* _THE EXERCISE_
Convert the material below into a Markdown table with the columns Row and Line. Put each line's number in Row and the line itself in Line, and leave out blank lines.

= = = =

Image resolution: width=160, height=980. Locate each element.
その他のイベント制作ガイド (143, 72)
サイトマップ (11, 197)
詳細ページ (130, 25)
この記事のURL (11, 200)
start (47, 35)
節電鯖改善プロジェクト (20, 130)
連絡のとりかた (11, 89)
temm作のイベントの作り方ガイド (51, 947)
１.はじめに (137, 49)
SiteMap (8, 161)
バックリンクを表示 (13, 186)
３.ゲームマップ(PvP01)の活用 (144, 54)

= = = =

* _EXERCISE SOLUTION_
| Row | Line |
|---|---|
| 1 | Image resolution: width=160, height=980. Locate each element. |
| 2 | その他のイベント制作ガイド (143, 72) |
| 3 | サイトマップ (11, 197) |
| 4 | 詳細ページ (130, 25) |
| 5 | この記事のURL (11, 200) |
| 6 | start (47, 35) |
| 7 | 節電鯖改善プロジェクト (20, 130) |
| 8 | 連絡のとりかた (11, 89) |
| 9 | temm作のイベントの作り方ガイド (51, 947) |
| 10 | １.はじめに (137, 49) |
| 11 | SiteMap (8, 161) |
| 12 | バックリンクを表示 (13, 186) |
| 13 | ３.ゲームマップ(PvP01)の活用 (144, 54) |